WHAT TO DO :: Stop after the line containing "Task: Click the green Android robot icon": print each line exactly from the first line of the listing up to that point.

TASK DATA ::

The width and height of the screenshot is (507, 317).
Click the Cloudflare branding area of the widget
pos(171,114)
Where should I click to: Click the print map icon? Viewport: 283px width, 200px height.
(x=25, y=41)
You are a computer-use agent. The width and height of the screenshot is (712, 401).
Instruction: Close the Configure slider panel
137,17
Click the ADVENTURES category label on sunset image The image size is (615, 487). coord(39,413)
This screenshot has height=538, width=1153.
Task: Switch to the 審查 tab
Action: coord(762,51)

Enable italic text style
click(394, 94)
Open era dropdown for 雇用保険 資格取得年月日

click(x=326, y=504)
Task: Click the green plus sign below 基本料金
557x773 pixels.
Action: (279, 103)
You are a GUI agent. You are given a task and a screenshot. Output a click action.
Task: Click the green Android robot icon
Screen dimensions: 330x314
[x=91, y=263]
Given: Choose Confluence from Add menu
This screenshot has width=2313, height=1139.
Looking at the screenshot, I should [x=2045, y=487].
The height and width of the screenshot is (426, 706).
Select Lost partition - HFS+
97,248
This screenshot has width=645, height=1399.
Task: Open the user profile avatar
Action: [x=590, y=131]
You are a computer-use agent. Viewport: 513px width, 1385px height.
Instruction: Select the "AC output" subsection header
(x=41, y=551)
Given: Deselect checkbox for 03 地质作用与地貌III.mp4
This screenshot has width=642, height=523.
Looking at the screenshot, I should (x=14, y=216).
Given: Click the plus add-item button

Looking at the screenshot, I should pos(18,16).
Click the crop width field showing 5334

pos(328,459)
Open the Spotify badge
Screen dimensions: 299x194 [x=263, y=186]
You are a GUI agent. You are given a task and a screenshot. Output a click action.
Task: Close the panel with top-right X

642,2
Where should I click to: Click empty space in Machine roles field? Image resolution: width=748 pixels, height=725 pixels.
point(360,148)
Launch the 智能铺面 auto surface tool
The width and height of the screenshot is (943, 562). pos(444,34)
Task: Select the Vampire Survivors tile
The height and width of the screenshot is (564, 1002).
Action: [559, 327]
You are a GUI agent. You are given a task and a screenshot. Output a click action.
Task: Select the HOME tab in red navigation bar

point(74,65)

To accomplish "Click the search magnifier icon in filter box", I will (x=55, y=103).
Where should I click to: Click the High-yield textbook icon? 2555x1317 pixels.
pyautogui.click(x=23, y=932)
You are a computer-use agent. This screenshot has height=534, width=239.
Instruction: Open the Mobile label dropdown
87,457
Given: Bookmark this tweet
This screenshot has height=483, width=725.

RESULT ::
The width and height of the screenshot is (507, 317).
Click the Cloudflare branding area of the widget
pos(171,114)
Where should I click to: Click the print map icon? Viewport: 283px width, 200px height.
(x=25, y=41)
You are a computer-use agent. The width and height of the screenshot is (712, 401).
Instruction: Close the Configure slider panel
137,17
Click the ADVENTURES category label on sunset image The image size is (615, 487). coord(39,413)
This screenshot has height=538, width=1153.
Task: Switch to the 審查 tab
Action: coord(762,51)

Enable italic text style
click(394, 94)
Open era dropdown for 雇用保険 資格取得年月日

click(x=326, y=504)
Task: Click the green plus sign below 基本料金
557x773 pixels.
Action: (279, 103)
You are a GUI agent. You are given a task and a screenshot. Output a click action.
Task: Click the green Android robot icon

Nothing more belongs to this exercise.